**RECORDS SUPPLIED**.
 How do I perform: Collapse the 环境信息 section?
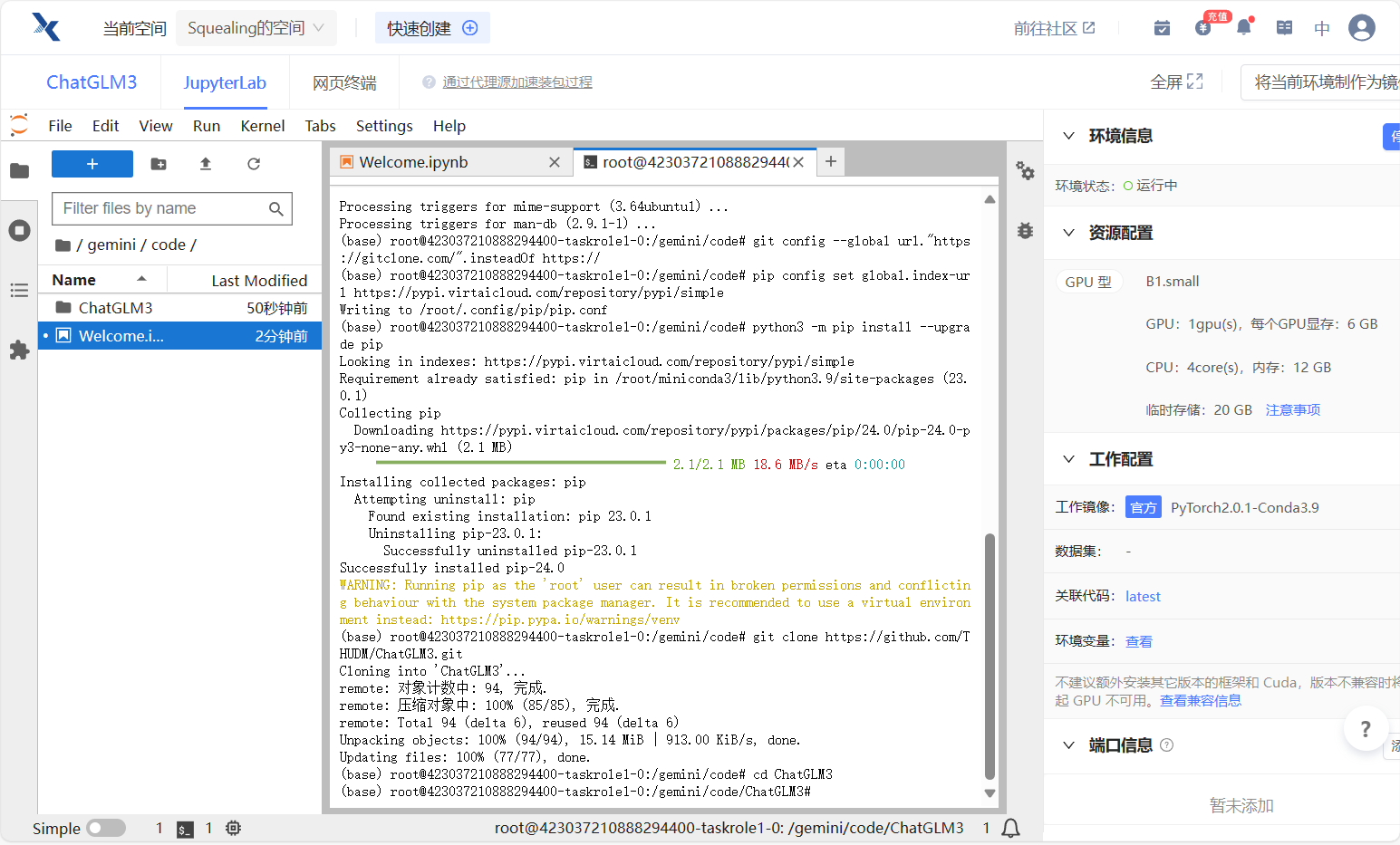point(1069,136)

--

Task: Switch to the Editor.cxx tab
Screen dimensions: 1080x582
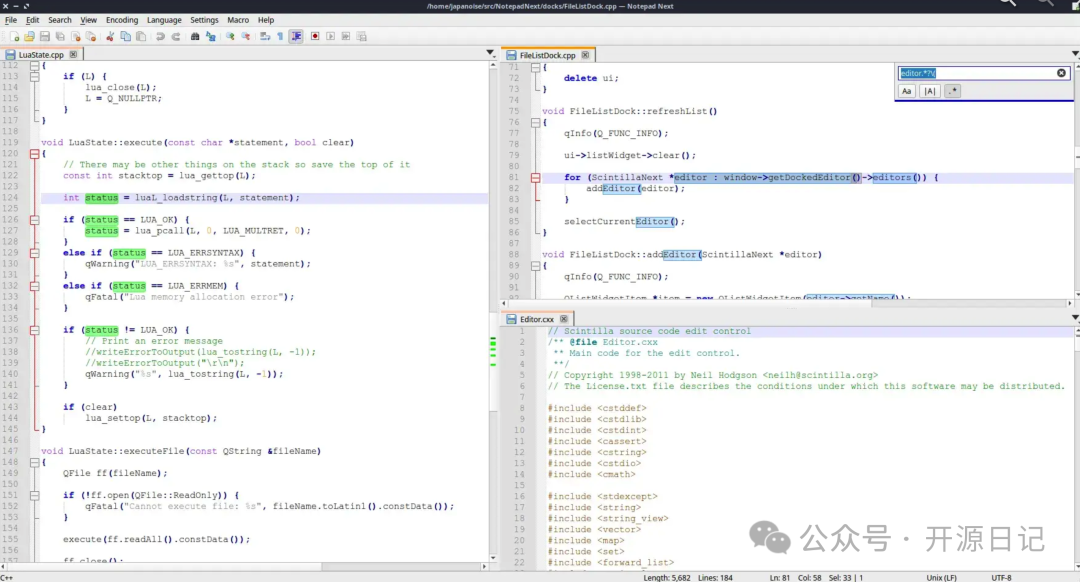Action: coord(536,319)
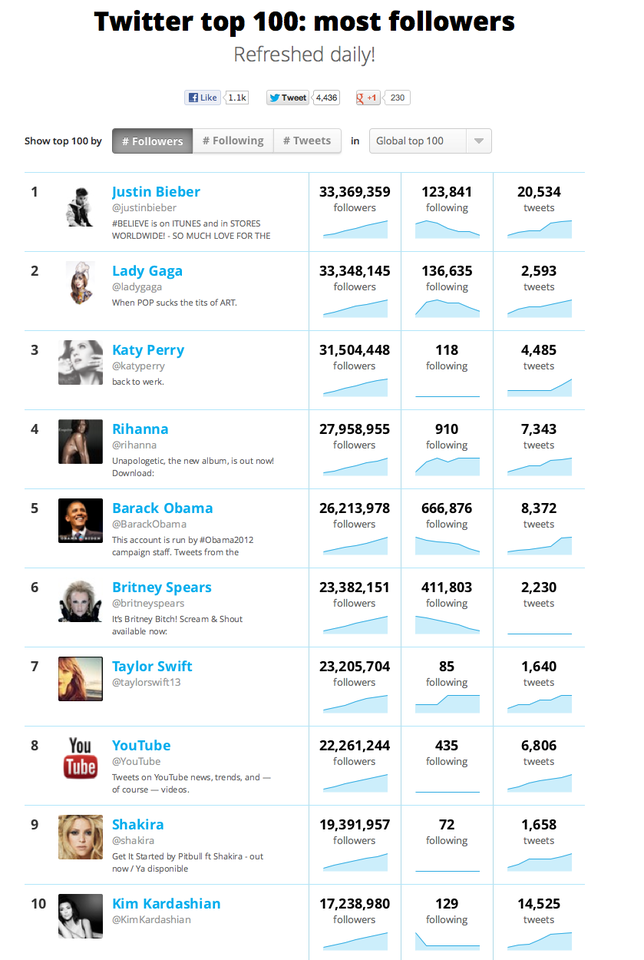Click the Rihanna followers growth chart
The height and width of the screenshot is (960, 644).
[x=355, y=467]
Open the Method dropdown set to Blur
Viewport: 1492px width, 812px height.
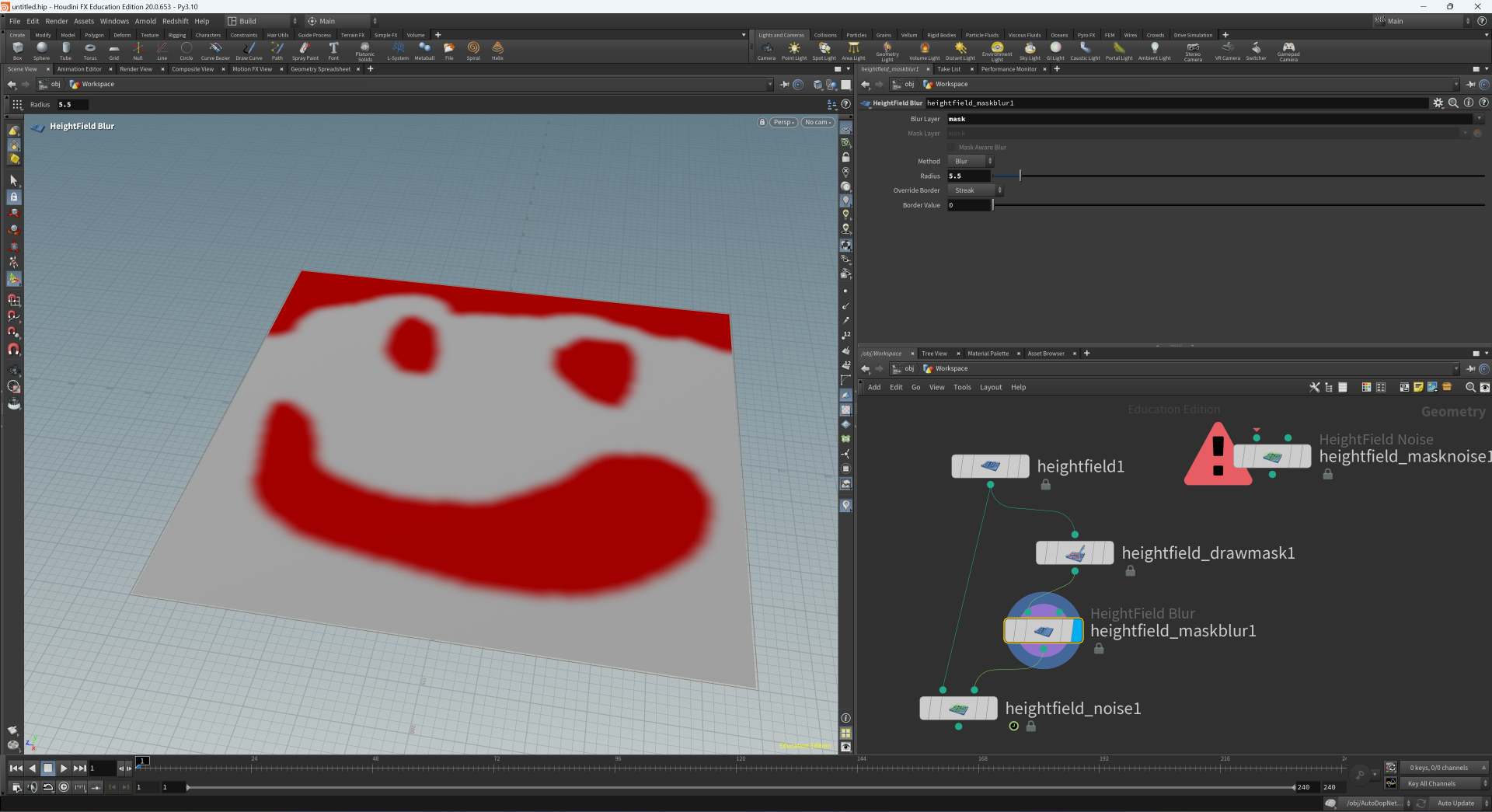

**YOUR GOAL**. Skipping the pictures, print the lines in the listing above exactly as written, starting at the line with "Task: Switch to the Editor.cxx tab" and ending at the line with "Viewport: 1492px width, 812px height.", both included.

**ANSWER TO THIS TASK**.
Task: Switch to the Editor.cxx tab
Screen dimensions: 1080x582
Action: coord(536,319)
Click the Rihanna followers growth chart
The height and width of the screenshot is (960, 644).
[x=355, y=467]
Open the Method dropdown set to Blur
Viewport: 1492px width, 812px height.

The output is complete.